| ПРИВЕДЁННЫЙ ОТРЫВОК |
+ + +

Через десятилетие – в конце 1994 года – Гефтер пишет «Кодекс гражданского сопротивления». Он пишет его для тех, кто не согласен с тем, куда повернула российская полития после 1993 года. Перечесть этот документ интересно. Он написан в условиях нового раскола общества. Белый дом уже расстрелян, началась война в Чечне, компартия запрещена, советы распущены. Концепция Гефтера в Кодексе гражданского сопротивления – утопична. Она идет вразрез со всеми крупными тогдашними общественными настроениями. Одни хотели «Банду Ельцина под суд», другие – добиться полного и окончательного разгрома красных. Гефтер поверх этого пытается конструировать непартийное, деидеологизированное сопротивление, которое бы представляло собой попытку выйти из дурного колеса «авторитарной власти» и «авторитарного сопротивления». Не надо больше харизматиков! Нужно массовое неполитическое движение, основанное всего на двух пунктах – ОТКАЗ ОТ НАСИЛИЯ, понижение уровня насилия в обществе, отказ от мстительности и взаимного людоедства, и ОТКАЗ ОТ ЦЕНТРАЛИЗМА, отказ от «вертикали» в самом движении, от фракционности, от каких-либо «идеологических квот» (кстати, ныне эти квоты мы видим в 2012 году на выборах в Координационный совет оппозиции)… Утопическая мысль Гефтера очевидно направлена на попытку сконструировать в условиях «раскола общества и элит» некую завязь, топос, вместилище для такого самопонимания общества – пусть малого и слабого – которое было бы уже и не советским и не пост-советским. В общем-то, понятно, что Гефтер хотел как-то закончить «постсоветский транзит». Он был совсем неглупым человеком и ответственным мыслителем и прекрасно понимал, что плоды одного, пусть и весьма рационального ума, представляют довольно ограниченную ценность. Ценностью обладает только самообнаружение в недрах самого общества другой стилистики – уже не людоедской, не конфронтационной. Способной вместить в себя культурное и социальное разнообразие, разномыслие… Гефтер, как и большинство гуманитарных советских интеллигентов, считал, что Россия сможет к этому придти и после советского семидесятилетия, поскольку у нее есть XIX век с очень высокой культурной планкой…

3

Вот так получилось, что в 2012 году, летом, мы ходим по территории бывшего лагеря «Пермь-36», по гулаговской зоне. Здесь теперь музей, в музее – фестиваль. Стоим втроем с Женей Чириковой и Дмитрием Орешкиным. Она говорил: «В понедельник посадят Лешу»Главный вопрос: «А что делать-то?». Партия следственного комитета теперь посадит всех. У них там плавно расширяющийся список лиц, ведущих антигосударственную деятельность. Где границы этого списка — неизвестно. Их и нет.

Во всем этом есть какой-то адский анекдотизм: Пусси Райот позорно судят, Навальному готовят обвинение, которое ведет его к посадке.

+ + +

| ИСХОДНЫЕ ДАННЫЕ |
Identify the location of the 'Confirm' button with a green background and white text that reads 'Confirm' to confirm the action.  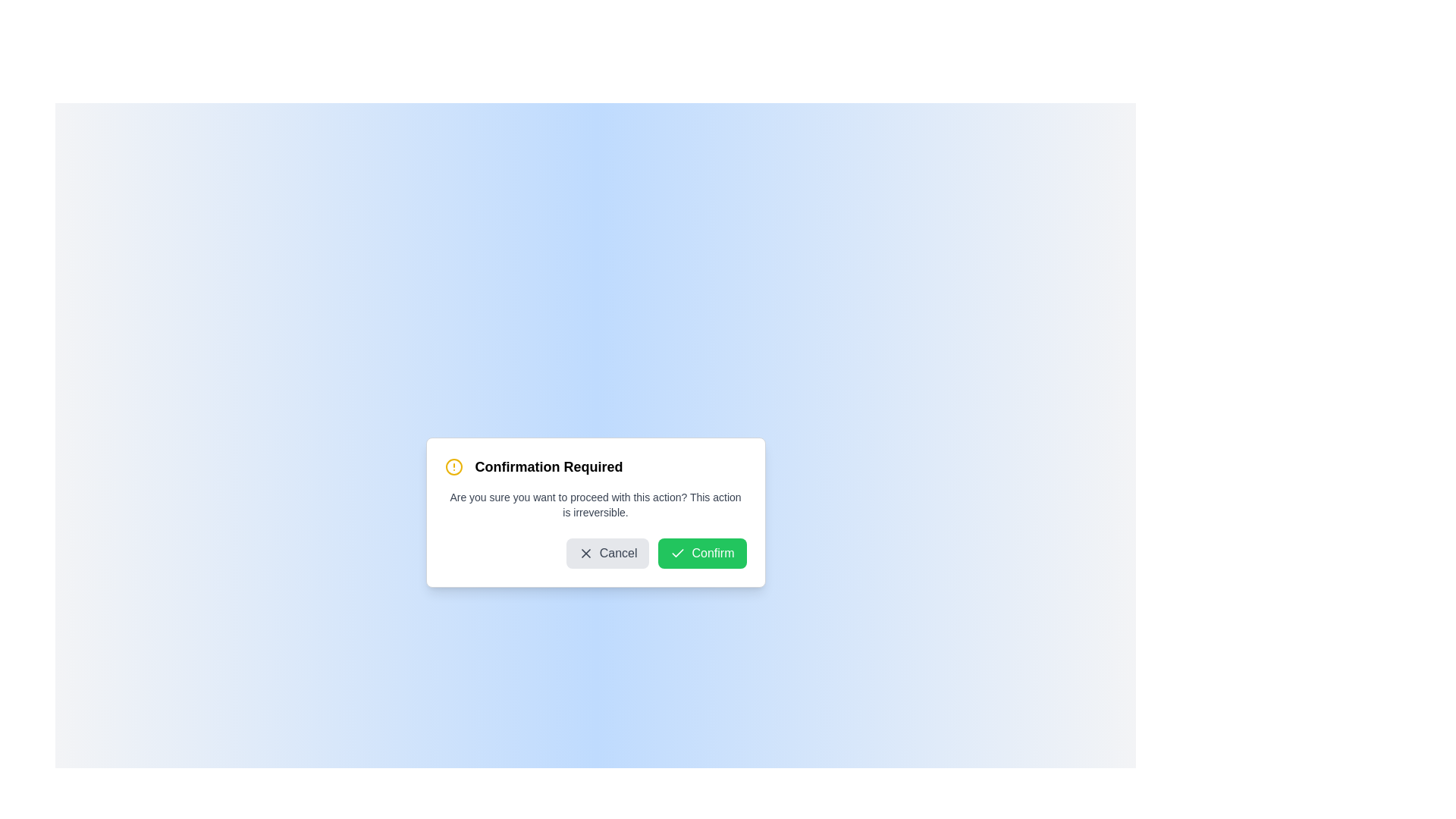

+ + +

| ЧТО НУЖНО СДЕЛАТЬ |
A) Ответьте на вопросы по фрагменту о Гефтере, помечая ответы так же:
(i) В конце какого года Гефтер пишет «Кодекс гражданского сопротивления»?
(ii) На каких двух пунктах должно быть основано массовое неполитическое движение по замыслу Гефтера?
(iii) По территории какого бывшего лагеря ходят летом 2012 года?
B) Повторите, пожалуйста, дословно часть фрагмента о Гефтере, начиная со слов «Вот так получилось, что» и далее вплоть до слов «его к посадке.».

| ПОЛНЫЕ РЕШЕНИЯ |
A)
(i) В конце 1994 года.
(ii) На отказе от насилия и отказе от централизма.
(iii) Бывшего лагеря «Пермь-36».

B)
Вот так получилось, что в 2012 году, летом, мы ходим по территории бывшего лагеря «Пермь-36», по гулаговской зоне. Здесь теперь музей, в музее – фестиваль. Стоим втроем с Женей Чириковой и Дмитрием Орешкиным. Она говорил: «В понедельник посадят Лешу»Главный вопрос: «А что делать-то?». Партия следственного комитета теперь посадит всех. У них там плавно расширяющийся список лиц, ведущих антигосударственную деятельность. Где границы этого списка — неизвестно. Их и нет.

Во всем этом есть какой-то адский анекдотизм: Пусси Райот позорно судят, Навальному готовят обвинение, которое ведет его к посадке.